Source records:
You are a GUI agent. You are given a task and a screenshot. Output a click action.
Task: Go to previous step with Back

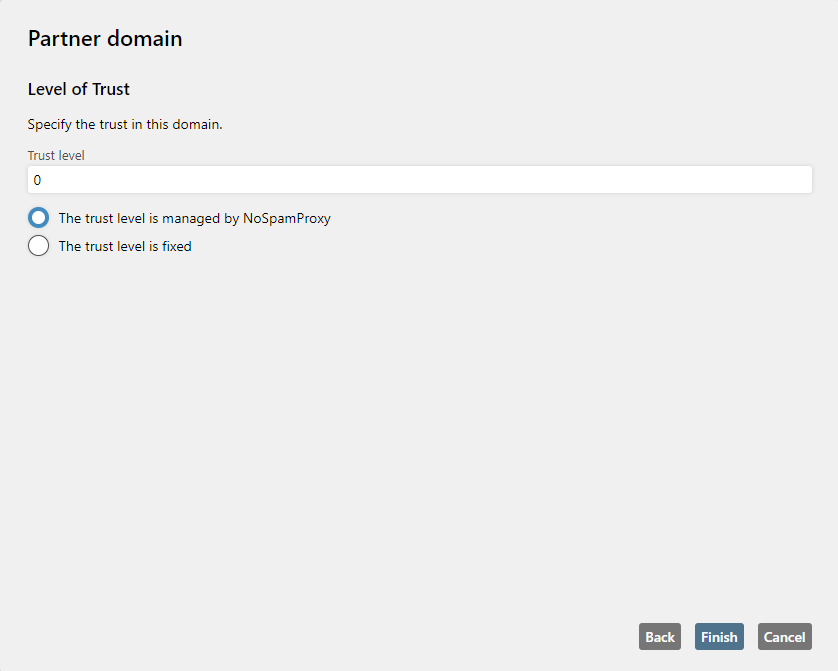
---
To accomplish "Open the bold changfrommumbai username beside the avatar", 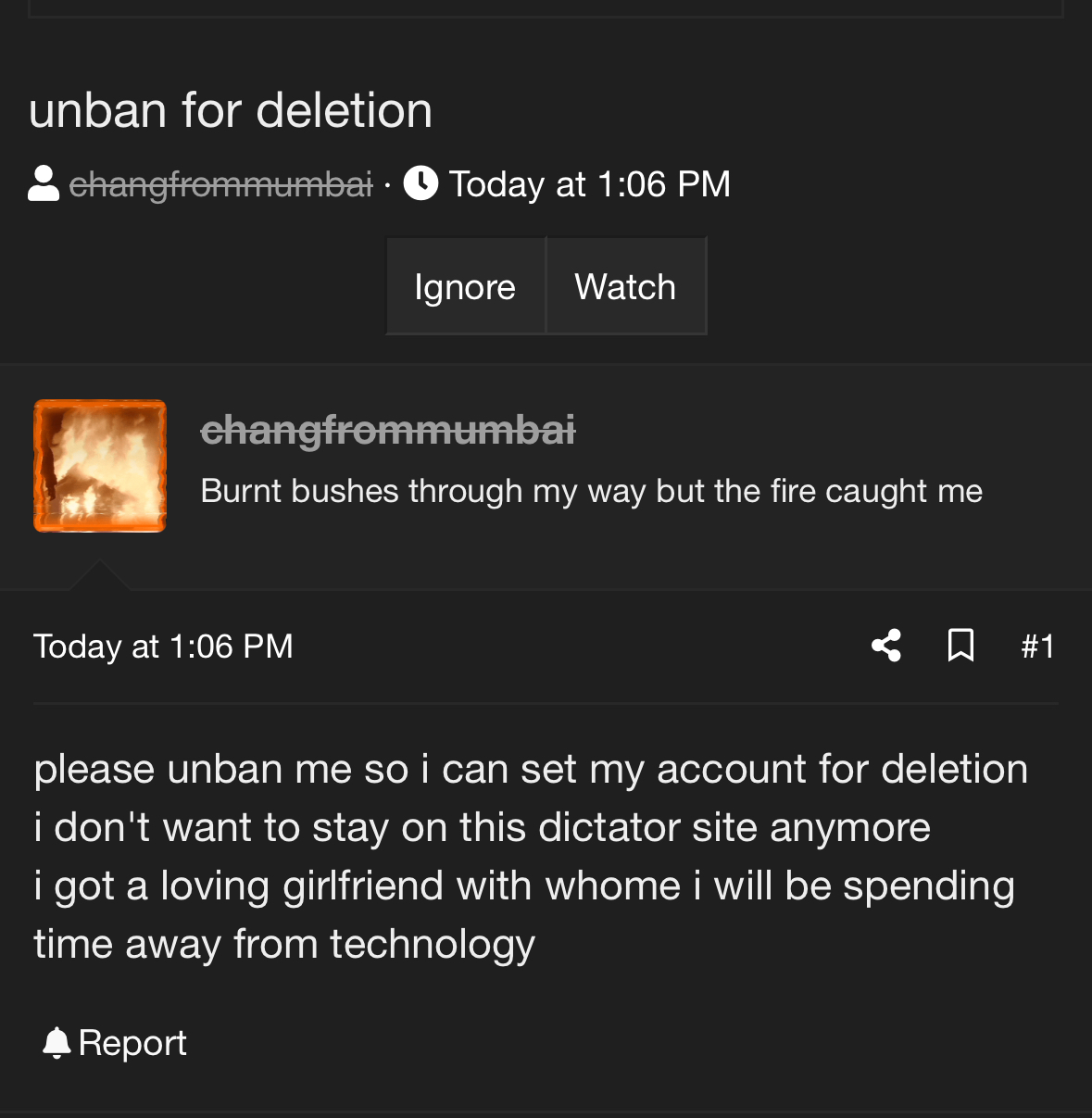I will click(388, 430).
* * *
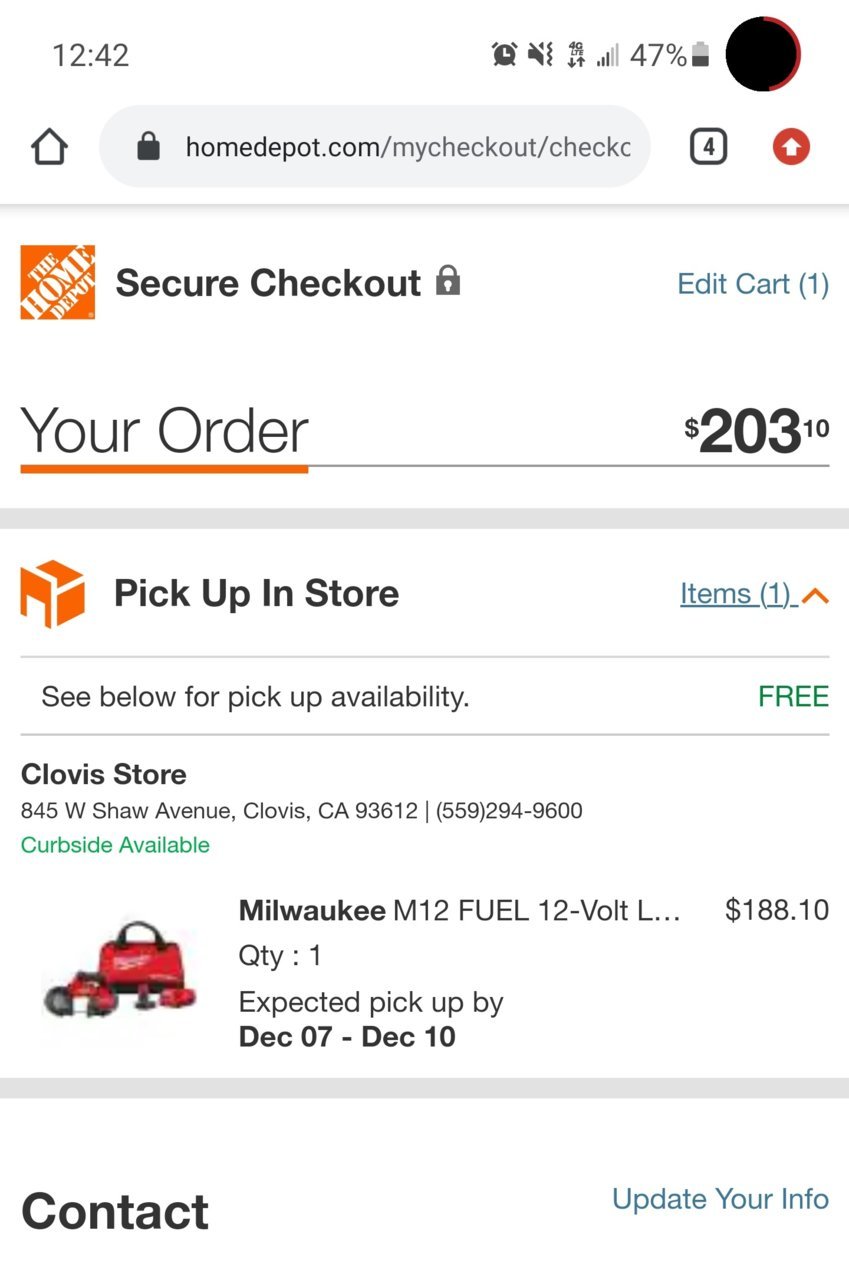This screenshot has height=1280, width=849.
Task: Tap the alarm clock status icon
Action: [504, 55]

Work to complete:
In the listing above, locate the line containing "You are a GUI" and the line containing "Task: Go to previous step with Back". Extract those two lines and every line between them, exactly as written, and only those.

Written response:
You are a GUI agent. You are given a task and a screenshot. Output a click action.
Task: Go to previous step with Back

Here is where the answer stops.